** Exercise goal **
Convert the records, from the line containing "Click the NEXT badge on the upcoming fight" through the end of the records, into a JSON list of strings with one string per line, omitting blank lines.
-- start Information given --
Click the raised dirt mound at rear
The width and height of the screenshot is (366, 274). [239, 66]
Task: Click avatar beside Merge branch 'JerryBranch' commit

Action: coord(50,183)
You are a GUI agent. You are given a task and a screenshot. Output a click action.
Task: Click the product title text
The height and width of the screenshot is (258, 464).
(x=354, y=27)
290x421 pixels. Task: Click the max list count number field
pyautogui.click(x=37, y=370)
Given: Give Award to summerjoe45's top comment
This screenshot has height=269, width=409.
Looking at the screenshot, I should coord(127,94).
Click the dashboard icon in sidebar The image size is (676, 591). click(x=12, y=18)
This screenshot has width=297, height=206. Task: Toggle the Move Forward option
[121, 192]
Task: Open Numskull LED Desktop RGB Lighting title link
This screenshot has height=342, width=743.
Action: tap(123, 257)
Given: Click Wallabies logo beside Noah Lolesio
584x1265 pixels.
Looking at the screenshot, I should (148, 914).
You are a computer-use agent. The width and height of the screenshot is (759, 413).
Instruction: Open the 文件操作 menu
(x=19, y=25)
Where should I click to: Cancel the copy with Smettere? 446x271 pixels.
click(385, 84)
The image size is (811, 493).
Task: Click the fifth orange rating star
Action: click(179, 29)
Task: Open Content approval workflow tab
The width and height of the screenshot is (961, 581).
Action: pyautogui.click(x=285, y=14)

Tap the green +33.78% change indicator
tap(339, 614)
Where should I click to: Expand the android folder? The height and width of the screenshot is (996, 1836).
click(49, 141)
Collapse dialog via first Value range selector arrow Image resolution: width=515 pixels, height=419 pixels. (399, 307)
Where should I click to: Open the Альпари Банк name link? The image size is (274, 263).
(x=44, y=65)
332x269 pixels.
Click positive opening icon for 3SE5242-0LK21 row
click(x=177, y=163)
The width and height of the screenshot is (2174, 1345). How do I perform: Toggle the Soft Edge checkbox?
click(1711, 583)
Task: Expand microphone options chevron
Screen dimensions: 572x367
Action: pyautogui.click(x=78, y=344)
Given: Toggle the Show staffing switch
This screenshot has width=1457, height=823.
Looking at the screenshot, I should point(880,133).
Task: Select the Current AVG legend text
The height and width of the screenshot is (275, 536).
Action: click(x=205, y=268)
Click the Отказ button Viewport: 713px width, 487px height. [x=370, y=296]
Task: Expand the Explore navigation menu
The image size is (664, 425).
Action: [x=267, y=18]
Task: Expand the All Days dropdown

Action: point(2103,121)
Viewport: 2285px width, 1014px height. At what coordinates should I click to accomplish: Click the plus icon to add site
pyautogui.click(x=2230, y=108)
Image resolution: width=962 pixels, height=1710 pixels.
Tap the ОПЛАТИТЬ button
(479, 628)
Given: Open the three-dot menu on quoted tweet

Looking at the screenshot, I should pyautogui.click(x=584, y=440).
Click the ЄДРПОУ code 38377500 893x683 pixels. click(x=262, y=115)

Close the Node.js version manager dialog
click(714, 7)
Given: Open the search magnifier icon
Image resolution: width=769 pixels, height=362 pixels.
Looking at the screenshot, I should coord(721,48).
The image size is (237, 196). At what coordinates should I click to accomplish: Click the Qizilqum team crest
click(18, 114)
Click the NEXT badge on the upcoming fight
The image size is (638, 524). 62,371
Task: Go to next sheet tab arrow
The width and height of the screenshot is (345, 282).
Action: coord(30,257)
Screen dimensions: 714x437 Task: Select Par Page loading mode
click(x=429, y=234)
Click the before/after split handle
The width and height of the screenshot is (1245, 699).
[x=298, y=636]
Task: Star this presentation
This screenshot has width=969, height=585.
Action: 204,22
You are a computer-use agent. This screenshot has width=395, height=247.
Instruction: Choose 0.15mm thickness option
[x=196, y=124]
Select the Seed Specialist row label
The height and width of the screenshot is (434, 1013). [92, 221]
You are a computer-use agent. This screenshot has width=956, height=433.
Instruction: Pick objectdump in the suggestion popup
-- end Information given --
** Solution for this task **
[
  "Click the NEXT badge on the upcoming fight",
  "The image size is (638, 524). 62,371",
  "Task: Go to next sheet tab arrow",
  "The width and height of the screenshot is (345, 282).",
  "Action: coord(30,257)",
  "Screen dimensions: 714x437 Task: Select Par Page loading mode",
  "click(x=429, y=234)",
  "Click the before/after split handle",
  "The width and height of the screenshot is (1245, 699).",
  "[x=298, y=636]",
  "Task: Star this presentation",
  "This screenshot has width=969, height=585.",
  "Action: 204,22",
  "You are a computer-use agent. This screenshot has width=395, height=247.",
  "Instruction: Choose 0.15mm thickness option",
  "[x=196, y=124]",
  "Select the Seed Specialist row label",
  "The height and width of the screenshot is (434, 1013). [92, 221]",
  "You are a computer-use agent. This screenshot has width=956, height=433.",
  "Instruction: Pick objectdump in the suggestion popup"
]